The pictures get dropped, while every remaining part of the listing is copied exactly.
↓
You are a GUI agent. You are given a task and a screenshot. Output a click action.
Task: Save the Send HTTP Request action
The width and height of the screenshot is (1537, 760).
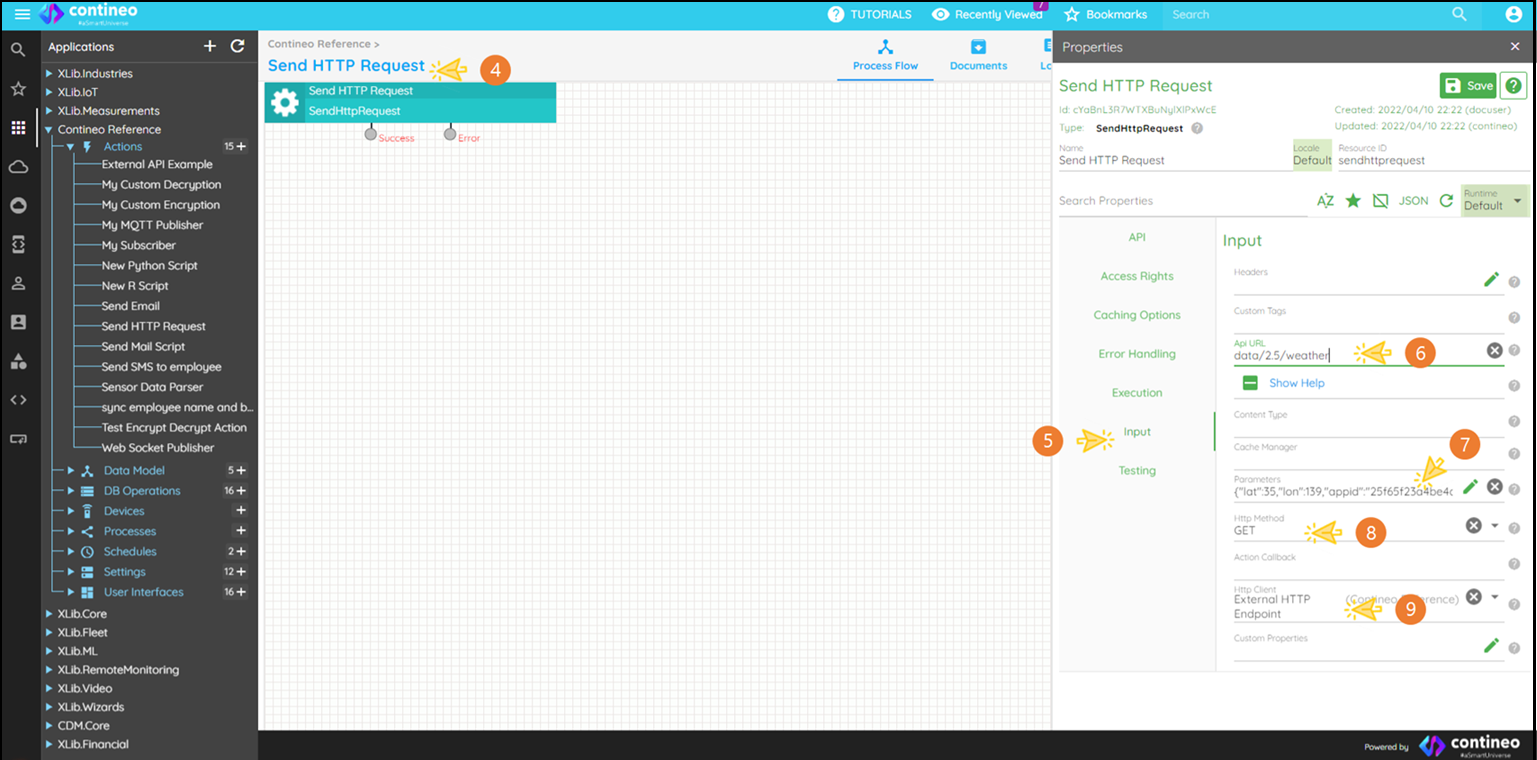[1468, 86]
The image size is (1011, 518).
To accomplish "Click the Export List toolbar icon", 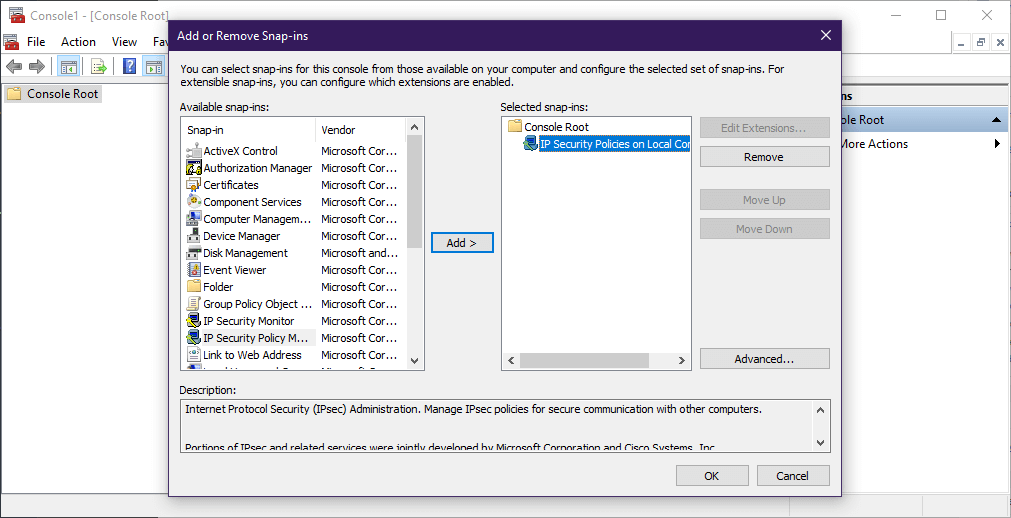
↑
* [Your response]
You are a GUI agent. You are given a task and a screenshot. Output a click action.
Task: Save the Send HTTP Request action
The width and height of the screenshot is (1537, 760).
[1468, 86]
The image size is (1011, 518).
To accomplish "Click the Export List toolbar icon", 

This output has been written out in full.